#### Material supplied
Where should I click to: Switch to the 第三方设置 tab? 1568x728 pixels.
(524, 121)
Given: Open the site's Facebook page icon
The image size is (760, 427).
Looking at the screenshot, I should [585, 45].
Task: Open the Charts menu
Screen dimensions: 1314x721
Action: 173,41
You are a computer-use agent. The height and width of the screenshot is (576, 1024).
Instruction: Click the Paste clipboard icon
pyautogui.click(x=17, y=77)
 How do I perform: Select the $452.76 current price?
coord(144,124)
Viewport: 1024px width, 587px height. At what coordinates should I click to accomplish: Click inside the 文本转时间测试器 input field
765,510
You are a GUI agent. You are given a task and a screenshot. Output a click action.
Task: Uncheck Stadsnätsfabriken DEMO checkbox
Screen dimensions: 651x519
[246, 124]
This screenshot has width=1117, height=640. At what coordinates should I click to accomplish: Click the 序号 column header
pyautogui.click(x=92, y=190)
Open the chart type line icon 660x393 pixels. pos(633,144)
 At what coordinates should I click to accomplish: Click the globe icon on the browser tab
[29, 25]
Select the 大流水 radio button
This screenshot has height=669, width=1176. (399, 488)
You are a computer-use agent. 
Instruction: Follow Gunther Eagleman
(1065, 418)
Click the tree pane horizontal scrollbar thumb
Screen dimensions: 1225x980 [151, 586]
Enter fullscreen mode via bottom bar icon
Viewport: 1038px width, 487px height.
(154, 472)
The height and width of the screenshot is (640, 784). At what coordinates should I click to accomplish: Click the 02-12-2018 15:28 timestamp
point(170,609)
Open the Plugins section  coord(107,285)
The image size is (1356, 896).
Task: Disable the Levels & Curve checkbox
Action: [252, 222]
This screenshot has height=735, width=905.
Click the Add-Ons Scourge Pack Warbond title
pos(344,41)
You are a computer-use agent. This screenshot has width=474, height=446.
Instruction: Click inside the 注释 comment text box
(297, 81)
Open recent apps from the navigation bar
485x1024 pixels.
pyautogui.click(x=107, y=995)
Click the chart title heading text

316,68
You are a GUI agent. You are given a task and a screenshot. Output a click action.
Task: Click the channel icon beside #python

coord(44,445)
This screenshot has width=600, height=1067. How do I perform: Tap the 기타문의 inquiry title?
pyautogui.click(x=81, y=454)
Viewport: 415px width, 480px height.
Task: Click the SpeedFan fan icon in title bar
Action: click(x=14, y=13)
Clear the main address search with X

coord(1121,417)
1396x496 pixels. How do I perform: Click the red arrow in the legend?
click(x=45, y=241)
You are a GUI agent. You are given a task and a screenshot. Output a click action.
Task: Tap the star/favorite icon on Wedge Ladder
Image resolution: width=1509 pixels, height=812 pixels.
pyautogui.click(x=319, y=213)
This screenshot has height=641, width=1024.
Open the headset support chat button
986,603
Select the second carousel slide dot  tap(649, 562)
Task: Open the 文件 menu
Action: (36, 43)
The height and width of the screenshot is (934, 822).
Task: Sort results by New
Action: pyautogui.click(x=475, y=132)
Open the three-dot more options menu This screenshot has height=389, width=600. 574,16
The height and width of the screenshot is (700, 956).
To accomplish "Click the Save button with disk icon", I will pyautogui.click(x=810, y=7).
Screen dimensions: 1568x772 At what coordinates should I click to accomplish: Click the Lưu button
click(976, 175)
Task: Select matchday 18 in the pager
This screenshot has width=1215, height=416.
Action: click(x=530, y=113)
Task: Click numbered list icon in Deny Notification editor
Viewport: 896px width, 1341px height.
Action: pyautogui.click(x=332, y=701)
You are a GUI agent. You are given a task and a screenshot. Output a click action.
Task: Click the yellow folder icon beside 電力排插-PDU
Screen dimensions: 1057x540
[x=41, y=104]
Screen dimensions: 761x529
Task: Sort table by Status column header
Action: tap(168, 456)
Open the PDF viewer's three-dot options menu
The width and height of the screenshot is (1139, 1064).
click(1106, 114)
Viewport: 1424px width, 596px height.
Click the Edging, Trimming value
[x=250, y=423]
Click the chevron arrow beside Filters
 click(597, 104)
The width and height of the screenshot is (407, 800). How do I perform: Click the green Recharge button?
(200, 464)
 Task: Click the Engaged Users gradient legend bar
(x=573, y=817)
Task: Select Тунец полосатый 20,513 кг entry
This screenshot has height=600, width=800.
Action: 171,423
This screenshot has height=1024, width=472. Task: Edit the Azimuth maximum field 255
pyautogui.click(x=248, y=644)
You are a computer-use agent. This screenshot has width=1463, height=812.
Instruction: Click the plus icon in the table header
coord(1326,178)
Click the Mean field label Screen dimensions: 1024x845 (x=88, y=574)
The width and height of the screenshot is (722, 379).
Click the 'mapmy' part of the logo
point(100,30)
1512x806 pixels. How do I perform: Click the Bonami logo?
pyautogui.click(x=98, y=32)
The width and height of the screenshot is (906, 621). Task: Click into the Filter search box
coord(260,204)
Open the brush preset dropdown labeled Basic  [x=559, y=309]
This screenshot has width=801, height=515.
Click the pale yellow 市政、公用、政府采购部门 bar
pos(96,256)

#### Description of the task
Without omission, retype the full listing shown above.

#### Exercise output
Where should I click to: Switch to the 第三方设置 tab? 1568x728 pixels.
(524, 121)
Given: Open the site's Facebook page icon
The image size is (760, 427).
Looking at the screenshot, I should [585, 45].
Task: Open the Charts menu
Screen dimensions: 1314x721
Action: 173,41
You are a computer-use agent. The height and width of the screenshot is (576, 1024).
Instruction: Click the Paste clipboard icon
pyautogui.click(x=17, y=77)
 How do I perform: Select the $452.76 current price?
coord(144,124)
Viewport: 1024px width, 587px height. At what coordinates should I click to accomplish: Click inside the 文本转时间测试器 input field
765,510
You are a GUI agent. You are given a task and a screenshot. Output a click action.
Task: Uncheck Stadsnätsfabriken DEMO checkbox
Screen dimensions: 651x519
[246, 124]
This screenshot has width=1117, height=640. At what coordinates should I click to accomplish: Click the 序号 column header
pyautogui.click(x=92, y=190)
Open the chart type line icon 660x393 pixels. pos(633,144)
 At what coordinates should I click to accomplish: Click the globe icon on the browser tab
[29, 25]
Select the 大流水 radio button
This screenshot has height=669, width=1176. (399, 488)
You are a computer-use agent. 
Instruction: Follow Gunther Eagleman
(1065, 418)
Click the tree pane horizontal scrollbar thumb
Screen dimensions: 1225x980 [151, 586]
Enter fullscreen mode via bottom bar icon
Viewport: 1038px width, 487px height.
(154, 472)
The height and width of the screenshot is (640, 784). At what coordinates should I click to accomplish: Click the 02-12-2018 15:28 timestamp
point(170,609)
Open the Plugins section  coord(107,285)
The image size is (1356, 896).
Task: Disable the Levels & Curve checkbox
Action: [252, 222]
This screenshot has height=735, width=905.
Click the Add-Ons Scourge Pack Warbond title
pos(344,41)
You are a computer-use agent. This screenshot has width=474, height=446.
Instruction: Click inside the 注释 comment text box
(297, 81)
Open recent apps from the navigation bar
485x1024 pixels.
pyautogui.click(x=107, y=995)
Click the chart title heading text

316,68
You are a GUI agent. You are given a task and a screenshot. Output a click action.
Task: Click the channel icon beside #python

coord(44,445)
This screenshot has width=600, height=1067. How do I perform: Tap the 기타문의 inquiry title?
pyautogui.click(x=81, y=454)
Viewport: 415px width, 480px height.
Task: Click the SpeedFan fan icon in title bar
Action: click(x=14, y=13)
Clear the main address search with X

coord(1121,417)
1396x496 pixels. How do I perform: Click the red arrow in the legend?
click(x=45, y=241)
You are a GUI agent. You are given a task and a screenshot. Output a click action.
Task: Tap the star/favorite icon on Wedge Ladder
Image resolution: width=1509 pixels, height=812 pixels.
pyautogui.click(x=319, y=213)
This screenshot has height=641, width=1024.
Open the headset support chat button
986,603
Select the second carousel slide dot  tap(649, 562)
Task: Open the 文件 menu
Action: (36, 43)
The height and width of the screenshot is (934, 822).
Task: Sort results by New
Action: pyautogui.click(x=475, y=132)
Open the three-dot more options menu This screenshot has height=389, width=600. 574,16
The height and width of the screenshot is (700, 956).
To accomplish "Click the Save button with disk icon", I will pyautogui.click(x=810, y=7).
Screen dimensions: 1568x772 At what coordinates should I click to accomplish: Click the Lưu button
click(976, 175)
Task: Select matchday 18 in the pager
This screenshot has width=1215, height=416.
Action: click(x=530, y=113)
Task: Click numbered list icon in Deny Notification editor
Viewport: 896px width, 1341px height.
Action: pyautogui.click(x=332, y=701)
You are a GUI agent. You are given a task and a screenshot. Output a click action.
Task: Click the yellow folder icon beside 電力排插-PDU
Screen dimensions: 1057x540
[x=41, y=104]
Screen dimensions: 761x529
Task: Sort table by Status column header
Action: tap(168, 456)
Open the PDF viewer's three-dot options menu
The width and height of the screenshot is (1139, 1064).
click(1106, 114)
Viewport: 1424px width, 596px height.
Click the Edging, Trimming value
[x=250, y=423]
Click the chevron arrow beside Filters
 click(597, 104)
The width and height of the screenshot is (407, 800). How do I perform: Click the green Recharge button?
(200, 464)
 Task: Click the Engaged Users gradient legend bar
(x=573, y=817)
Task: Select Тунец полосатый 20,513 кг entry
This screenshot has height=600, width=800.
Action: 171,423
This screenshot has height=1024, width=472. Task: Edit the Azimuth maximum field 255
pyautogui.click(x=248, y=644)
You are a computer-use agent. This screenshot has width=1463, height=812.
Instruction: Click the plus icon in the table header
coord(1326,178)
Click the Mean field label Screen dimensions: 1024x845 (x=88, y=574)
The width and height of the screenshot is (722, 379).
Click the 'mapmy' part of the logo
point(100,30)
1512x806 pixels. How do I perform: Click the Bonami logo?
pyautogui.click(x=98, y=32)
The width and height of the screenshot is (906, 621). Task: Click into the Filter search box
coord(260,204)
Open the brush preset dropdown labeled Basic  [x=559, y=309]
This screenshot has width=801, height=515.
Click the pale yellow 市政、公用、政府采购部门 bar
pos(96,256)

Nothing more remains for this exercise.